- [作业说明]:
从包含"This screenshot has height=724, width=1568."的那一行起，一直到数据末尾（首尾两行均包括在内），将这些行连同其中的请求原样重写一遍；只将答案中的点击坐标数值乘以 1.2，并四舍五入为整数（0.5 向上进位）。

- [待处理数据]:
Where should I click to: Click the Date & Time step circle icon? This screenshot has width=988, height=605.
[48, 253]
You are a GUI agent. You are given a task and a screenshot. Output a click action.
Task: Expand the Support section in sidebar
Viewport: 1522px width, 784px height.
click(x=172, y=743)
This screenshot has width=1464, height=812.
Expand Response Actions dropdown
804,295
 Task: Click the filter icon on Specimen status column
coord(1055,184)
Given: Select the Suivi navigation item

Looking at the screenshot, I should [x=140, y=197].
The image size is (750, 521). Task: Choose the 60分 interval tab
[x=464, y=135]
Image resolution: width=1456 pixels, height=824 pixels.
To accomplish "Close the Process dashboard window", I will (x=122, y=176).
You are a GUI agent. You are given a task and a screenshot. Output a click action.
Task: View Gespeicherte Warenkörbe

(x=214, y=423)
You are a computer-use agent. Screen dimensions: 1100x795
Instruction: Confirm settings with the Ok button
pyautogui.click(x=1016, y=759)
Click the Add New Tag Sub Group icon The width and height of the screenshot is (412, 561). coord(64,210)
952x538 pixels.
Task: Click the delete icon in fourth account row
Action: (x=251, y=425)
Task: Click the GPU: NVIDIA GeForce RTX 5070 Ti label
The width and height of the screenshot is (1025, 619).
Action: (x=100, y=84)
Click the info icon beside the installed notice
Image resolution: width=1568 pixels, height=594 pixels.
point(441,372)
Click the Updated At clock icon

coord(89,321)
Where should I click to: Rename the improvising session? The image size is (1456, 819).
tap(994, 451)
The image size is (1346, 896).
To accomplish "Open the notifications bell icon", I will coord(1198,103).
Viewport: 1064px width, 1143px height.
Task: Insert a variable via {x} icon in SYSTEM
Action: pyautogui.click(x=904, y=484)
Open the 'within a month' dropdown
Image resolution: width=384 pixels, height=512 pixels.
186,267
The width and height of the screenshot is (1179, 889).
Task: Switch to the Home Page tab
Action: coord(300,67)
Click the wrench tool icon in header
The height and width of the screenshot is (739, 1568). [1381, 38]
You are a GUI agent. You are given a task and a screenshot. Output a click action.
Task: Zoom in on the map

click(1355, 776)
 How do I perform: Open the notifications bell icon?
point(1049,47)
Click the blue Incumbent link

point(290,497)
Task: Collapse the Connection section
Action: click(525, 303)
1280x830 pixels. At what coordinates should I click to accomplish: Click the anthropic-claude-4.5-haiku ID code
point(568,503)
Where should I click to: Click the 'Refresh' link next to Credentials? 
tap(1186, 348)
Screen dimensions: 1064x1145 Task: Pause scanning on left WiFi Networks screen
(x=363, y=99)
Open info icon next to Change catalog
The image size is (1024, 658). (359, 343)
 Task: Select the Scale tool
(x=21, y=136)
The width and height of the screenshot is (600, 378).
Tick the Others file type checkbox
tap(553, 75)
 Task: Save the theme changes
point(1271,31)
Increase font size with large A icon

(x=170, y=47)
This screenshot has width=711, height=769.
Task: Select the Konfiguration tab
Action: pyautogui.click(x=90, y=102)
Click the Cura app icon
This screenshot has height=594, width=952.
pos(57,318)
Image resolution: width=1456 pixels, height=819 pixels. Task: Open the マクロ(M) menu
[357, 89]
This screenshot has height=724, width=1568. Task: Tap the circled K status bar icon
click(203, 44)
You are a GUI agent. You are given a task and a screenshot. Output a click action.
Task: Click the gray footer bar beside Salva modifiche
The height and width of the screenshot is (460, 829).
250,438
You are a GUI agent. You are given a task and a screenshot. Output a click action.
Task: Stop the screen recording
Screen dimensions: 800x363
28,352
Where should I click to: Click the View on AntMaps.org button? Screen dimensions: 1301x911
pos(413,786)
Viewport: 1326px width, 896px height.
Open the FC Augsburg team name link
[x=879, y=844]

- [书面解答]:
This screenshot has height=724, width=1568. Task: Tap the circled K status bar icon
click(244, 53)
You are a GUI agent. You are given a task and a screenshot. Output a click action.
Task: Click the gray footer bar beside Salva modifiche
The height and width of the screenshot is (460, 829).
300,526
You are a GUI agent. You are given a task and a screenshot. Output a click action.
Task: Stop the screen recording
Screen dimensions: 800x363
34,422
Where should I click to: Click the View on AntMaps.org button? Screen dimensions: 1301x911
pos(496,943)
Viewport: 1326px width, 896px height.
Open the FC Augsburg team name link
[x=1055, y=1013]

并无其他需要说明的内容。